- _EXERCISE AIM_: All of the records below need to be written out exactly, but without the pictures.

- _Collected data entries_:
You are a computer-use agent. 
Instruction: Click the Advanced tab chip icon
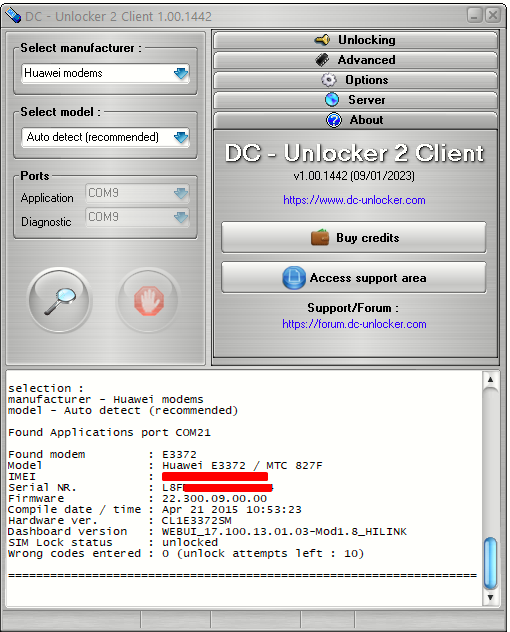coord(323,60)
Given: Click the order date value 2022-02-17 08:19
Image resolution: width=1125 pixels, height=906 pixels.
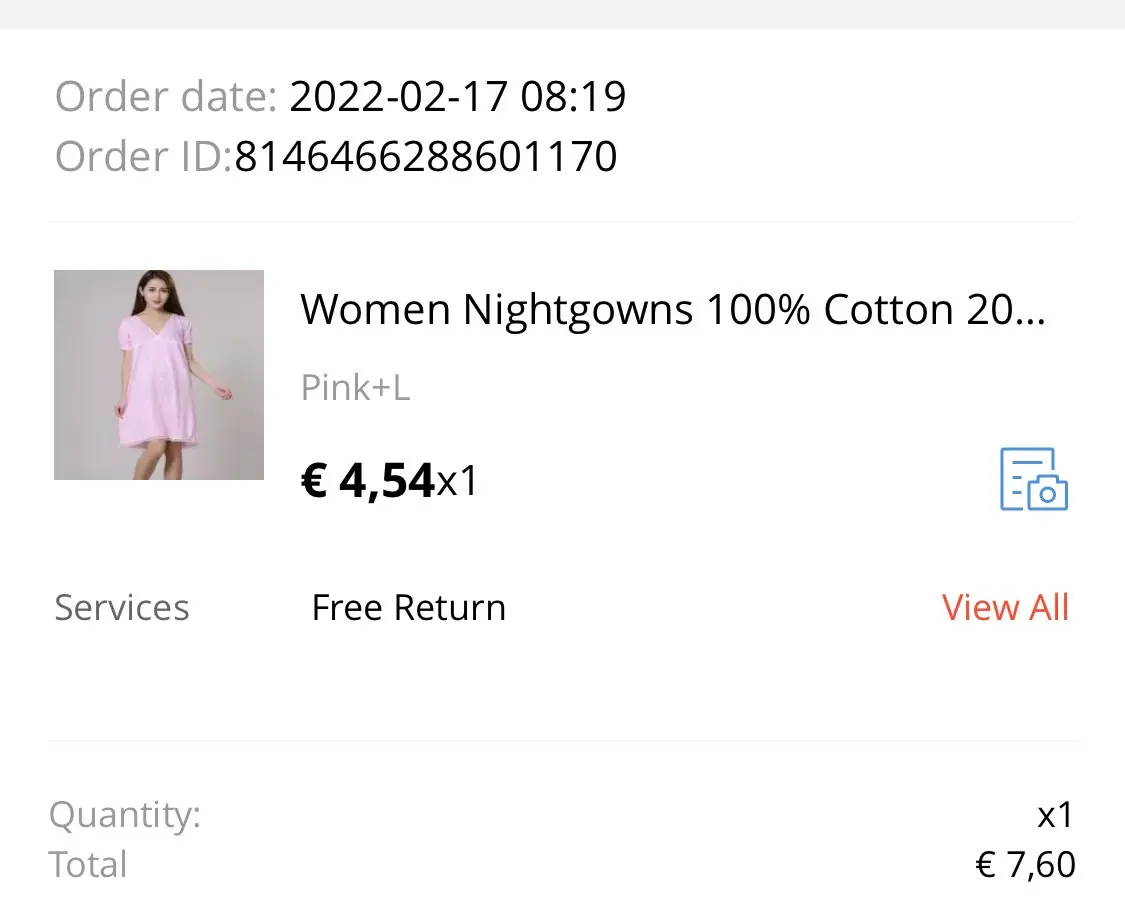Looking at the screenshot, I should (x=457, y=97).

- _ANSWER AREA_:
You are a computer-use agent. 
Instruction: Click the Advanced tab chip icon
coord(323,60)
Given: Click the order date value 2022-02-17 08:19
Image resolution: width=1125 pixels, height=906 pixels.
Looking at the screenshot, I should (x=457, y=97).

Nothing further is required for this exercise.